Templates - The big one. I'll admit to having a love affair with templates in my twenties. What can I say? They were fun and a shiny new toy. I sure had some excesses, but even my worst one (a cross-platform file system library) shipped in multiple products. Even then I hid them all behind a straight-C API, so only programmers who had to either debug or extend the library innards had to deal with the templates. If I had to do it again, I'd probably do it differently, but I could say that about any code I've written in my career, whatever the language. I do know that it was an improvement over the previous file system library that was in use, because the new one actually worked.

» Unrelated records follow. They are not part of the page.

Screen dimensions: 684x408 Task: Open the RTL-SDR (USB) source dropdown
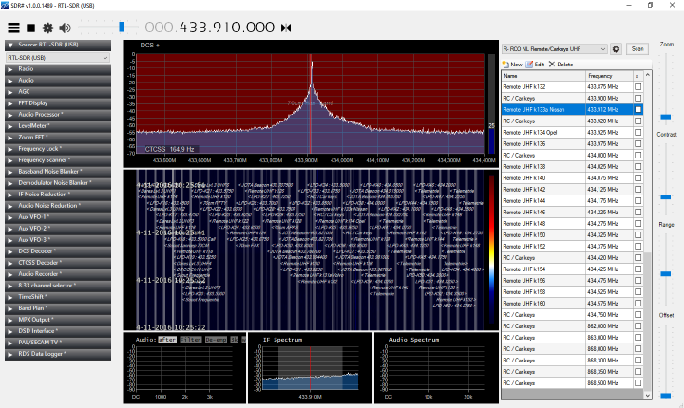(x=58, y=57)
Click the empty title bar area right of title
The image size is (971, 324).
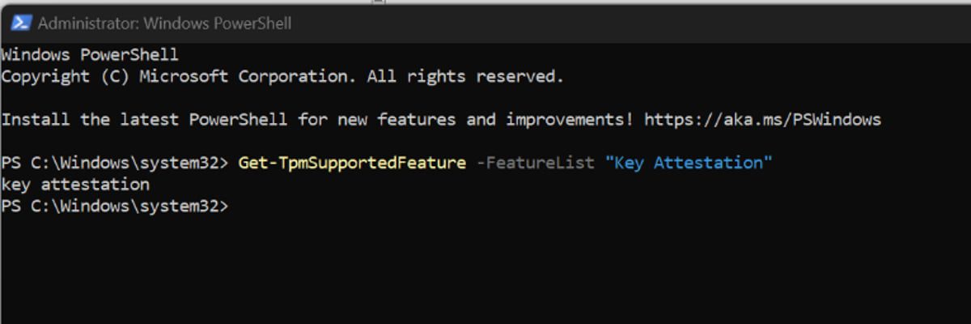(631, 23)
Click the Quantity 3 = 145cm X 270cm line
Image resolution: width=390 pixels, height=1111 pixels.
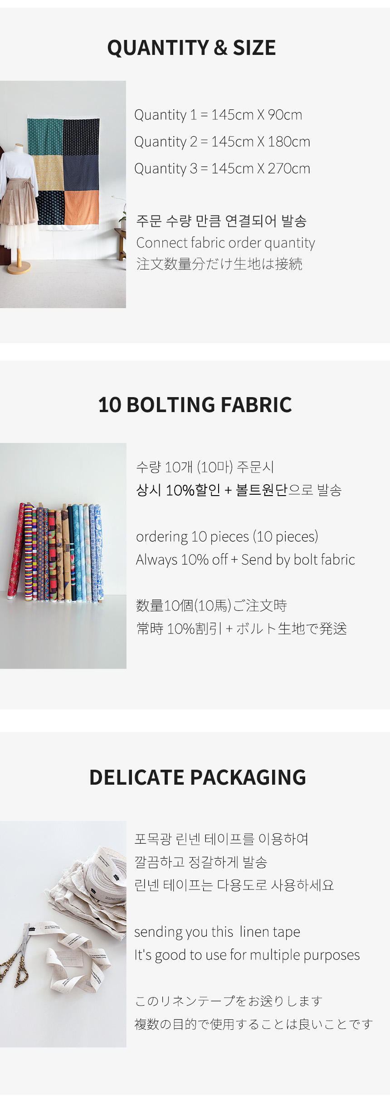point(222,168)
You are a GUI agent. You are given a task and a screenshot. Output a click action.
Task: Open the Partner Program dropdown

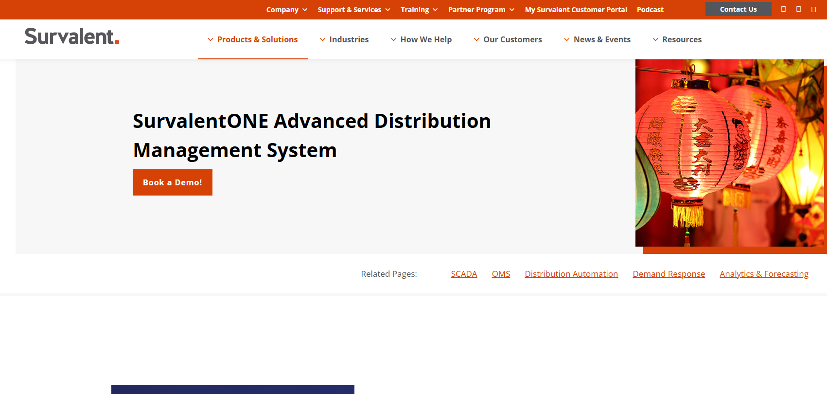(x=481, y=10)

I can say with a degree of certainty that template metaprogramming is a bust for practical use. There are a few major problems with it: the language isn't really built for it (it's more a clever side effect than anything), there is no good way to debug it, and functional programming isn't very ingrained in the game development culture. Ironically, I think the last part is going to have to change as parallel programming creeps into larger and larger sections of the architecture, but that won't make template metaprogramming practical.

In any case, these days templates are just a tool in the toolbox, and not one I reach for that often. The code bases I've been working in recently all roll their own template container libraries* (provided for us from external vendors), and they do the job. My experiences with code sharing via templates is that more than often it isn't worth the trouble, but sometimes it is. Like anything we do, it is a tradeoff, and one I don't necessarily feel particularly passionate about either way.

*A somewhat amusing side note: I've done performance and code generation tests with one of the hand-rolled template container libraries I've encountered versus STL. STL came out on top for a lot of simple things like loop iteration overhead or sorting, on all the platforms I was interested in. Of course, I'm not about to rewrite hundreds of thousands of lines of code to use STL, and STL still is horrible for memory management. But I suppose that underscores the point "30 years of C" made -- even something as simple as a container library is hard to get right, even for experts. Which library I'm talking about shall remain anonymous for its own protection.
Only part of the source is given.